I know what it is like to feel trapped, I know what it is like to have no family that knows what you're going through or cares, I know what is like to have friends that don't take you seriously or no friends at all.
I am very curious as to why you are asking me for my permission to let you kill yourself. If you are dead set on it I'm not sure what the words of a stranger could do for you if you've already made up your mind. But like I said I have lost so many people. Most importantly my niece who is only 5 years younger than me and we grew up like sisters. When she was 35 she took her own life after her stepfather had taken his own life. This caused my sister to die and it also caused my nieces younest son to die as well.
Before any of that happened our mutual best friend was basically murdered when she went in to have her first baby and the anesthesist in charge of her delivery was high on drugs and killed her and her unborn child.
My niece and I went through parallel lives.
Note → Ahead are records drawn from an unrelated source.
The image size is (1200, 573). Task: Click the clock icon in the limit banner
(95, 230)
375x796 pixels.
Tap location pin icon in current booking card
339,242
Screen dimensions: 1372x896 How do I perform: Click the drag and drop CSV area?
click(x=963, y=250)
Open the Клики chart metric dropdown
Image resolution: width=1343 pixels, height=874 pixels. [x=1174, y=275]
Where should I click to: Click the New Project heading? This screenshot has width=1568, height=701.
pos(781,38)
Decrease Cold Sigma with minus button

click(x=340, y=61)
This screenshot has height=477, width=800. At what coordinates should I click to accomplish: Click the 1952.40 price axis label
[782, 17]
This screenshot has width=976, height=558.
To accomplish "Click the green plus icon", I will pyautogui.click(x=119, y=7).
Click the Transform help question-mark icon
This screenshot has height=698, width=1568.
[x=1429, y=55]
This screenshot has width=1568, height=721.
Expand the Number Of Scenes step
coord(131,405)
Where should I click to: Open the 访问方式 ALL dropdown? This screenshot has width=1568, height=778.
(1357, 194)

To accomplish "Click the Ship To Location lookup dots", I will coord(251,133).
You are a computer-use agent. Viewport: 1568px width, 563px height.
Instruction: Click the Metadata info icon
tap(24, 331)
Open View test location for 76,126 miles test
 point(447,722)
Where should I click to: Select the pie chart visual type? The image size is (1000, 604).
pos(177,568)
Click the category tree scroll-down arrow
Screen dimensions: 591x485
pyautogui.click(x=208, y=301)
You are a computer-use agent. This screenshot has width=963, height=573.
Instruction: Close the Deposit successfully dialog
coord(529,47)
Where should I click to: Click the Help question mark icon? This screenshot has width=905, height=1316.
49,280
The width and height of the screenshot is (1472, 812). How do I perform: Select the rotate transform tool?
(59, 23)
We were both terribly abused both as kids and as adults in our adult relationships. Neither one of us had parents to back us up. But it f**** me up in every way possible to know that I thought my way through it and she didn't.
Being an undiagnosed artistic for the first 45 years of my life another reason that I never killed myself is because at the time I had no idea what was wrong with me but I knew something was and I really feared that I was just completely insane. And I knew that if I killed myself that's what everybody was saying about me oh we always knew she was a weirdo yeah it's pretty typical that she would do that she was probably crazy. And I wasn't going to give them that satisfaction.
After everything that has happened in my family absolutely will not give you my blessing to kill yourself. I can't.
The only time I would ever say that is okay is if you were dying from cancer or another terminal disease. I just found out that one of my friends who has suffered horrible medical conditions for the last six or seven years for every day she lives is a little bit worse than the day before because of two extremely rare conditions she is found out that she has had and on top of all this she just found out she has stomach cancer.
If that pain from that disease was so bad that she decided to take herself out of it then I could say nothing bad about that. To go out on your own terms in that situation to me is a right. And I realize it is a stupid double standard to say that physical pain is worth the psychological pain. Or that cancer is worse than abuse.
I wish I had some kind of psychological degree that I could give you more help on this but I am just a punk rock school teacher who is trying to get by her own self.
I am so sorry for all that you have been through whatever it has been. No one deserves abuse, no one deserves to be hurt, no one deserves to be gas lit. Everyone is valid. Everyone is deserving of love.